Reading stories to my four-year-old daughter right before she goes to sleep is a simple joy, a time when we're snuggled together side by side, giggling at a baby with a mustache or a duck-chef possibly falling into a pot of soup.
It's also the final mark of my daily checklist of parental duties, the one last barrier that keeps me from getting back to my work, whether that's work-work or the work of finishing the rest of The Handmaid's Tale with my wine. I'm always eager to get this book show on the road.
The new How To Raise a Reader guide from the New York Times (which is gorgeous and really worth bookmarking) highlights the importance of reading to toddlers throughout the day, not just at bedtime. It makes sense — reading can calm and centre kids (and their mums and dads) at any hour.
Journalists Pamela Paul and Maria Russo write, "Offering to read books with toddlers is one of the best ways — some days, it can seem like the only way — to get them to slow down and focus. Sit close, and enjoy these moments of connection while it's still light outside."

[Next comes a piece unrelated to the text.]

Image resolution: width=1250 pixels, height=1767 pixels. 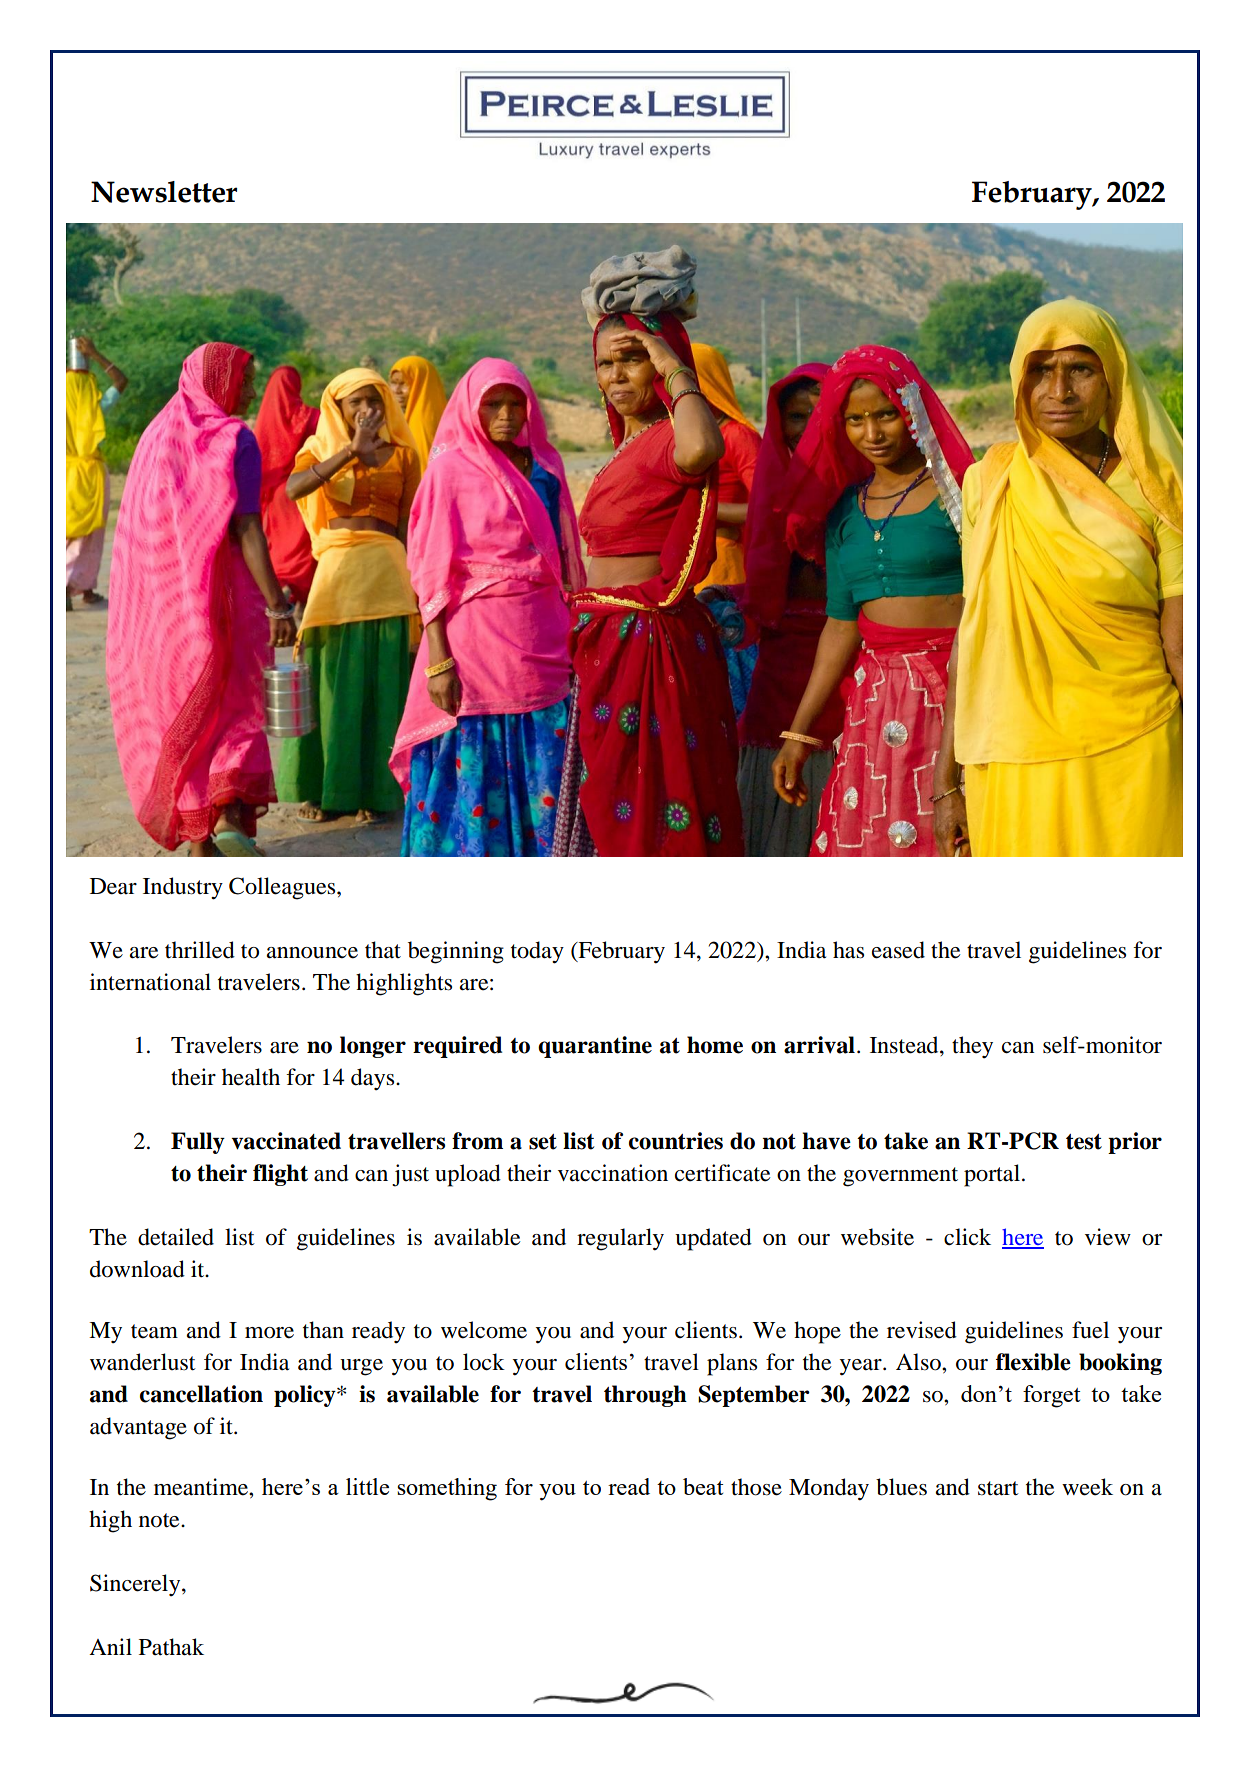 What do you see at coordinates (136, 1585) in the screenshot?
I see `Sincerely` at bounding box center [136, 1585].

It's an activity that deserves patience and openness from parents, which we don't always have when it's already 12 minutes past bedtime and mama needs her Netflix. Whenever I read with my daughter, she interrupts me at just about every sentence, asking me what the llama ate for breakfast that morning, or where he puts his backpack at school, or reminding me that she, too, has a green backpack that she brought to grandma's house — oh, and grandma once let her pick some really big tomatoes from her garden.
I try not to stop her — I love her curious brain — but can't help but think, man, we should have started this much, much earlier.